The UK parliament is sovereign and therefore retains the ability to legislate in devolved areas—so legally the UK government can push through the legislation, even without consent. But this would likely provoke a strong backlash, leaving intergovernmental relations even more fractious and making it more difficult still for them to work together. The UK and devolved governments urgently need to enter into discussions as to how to revive and reform the Sewel convention.

Second, the UK and devolved governments have been working together to develop new common frameworks that will replace EU law in some devolved areas. These frameworks are regarded as necessary to fill the gap left by EU law, which has acted as a limit on the scale of divergence between the four nations in devolved areas—protecting the UK’s own “internal market” and preventing barriers to trade and unfair competition within the UK.

There has been some good progress on the development of the frameworks at a technical level, but none have yet been finalised by ministers. The biggest challenges will come when political sign off is required. If the Northern Ireland executive is not restored, these frameworks may have to be implemented without any political buy-in. The Scottish government has rejected the concept of the UK internal market, expressing concerns that it is a way for Westminster to argue against the further devolution of powers.

Third, there are still questions about how EU funding—particularly structural funds and the common agricultural policy funding—will be replaced after the UK leaves the EU. The UK government has committed to introduce UK schemes with the same cash value, but the Welsh and Scottish governments remain sceptical, calling for stronger guarantees of like-for-like funding. But this is not just a question of financial guarantees. It is also a question of who will control any replacement funding schemes. Despite a commitment that future schemes will respect the devolution settlement, there is suspicion that such programmes may be used to allow the UK government to spend directly in devolved areas.

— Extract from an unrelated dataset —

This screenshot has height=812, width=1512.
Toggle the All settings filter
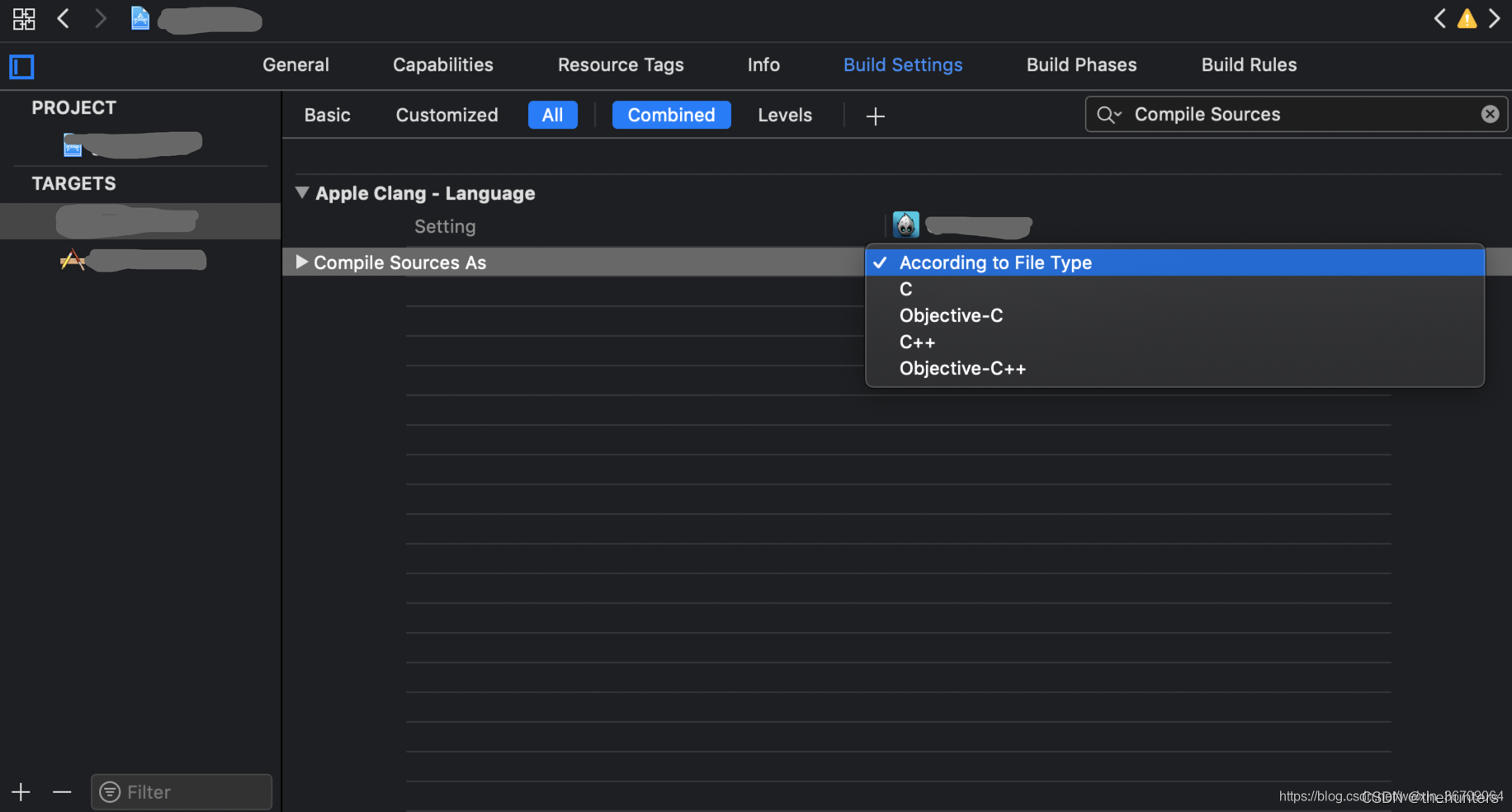552,115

Finally, the role of the devolved administrations in future trade negotiations, both with the EU and other states, is another likely flashpoint. The Scottish and Welsh governments have been critical of the UK government’s approach to Brexit negotiations; all major decisions on the Brexit strategy have been taken—more or less unilaterally—by UK ministers, with limited consultation with their devolved counterparts. Although formally trade is a matter exclusively for the UK government, many trade deals will have an impact on devolved matters, for example on the NHS and food standards, and will require the cooperation of the devolved governments to implement certain aspects of new arrangements. Meaningful and systematic engagement is necessary, or problems may arise later down the line when it comes to implementation of the UK’s international obligations at a devolved level.

No-deal preparations have absorbed the majority of intergovernmental capacity and diverted attention away from addressing longer-term issues around these working relationships. A UK-wide review into intergovernmental relations was commissioned in March 2018, but to date has made little progress. If the UK government is to successfully navigate these difficult waters, it needs a new approach—one that treats its devolved counterparts as partners rather than stakeholders to be consulted.

As we argue in our report, Brexit has put a major strain on relations between the four nations of the UK; once a remote possibility, the breakup of the United Kingdom is now a clear risk. If the UK government wishes to strengthen and preserve the union, a new strategy is needed.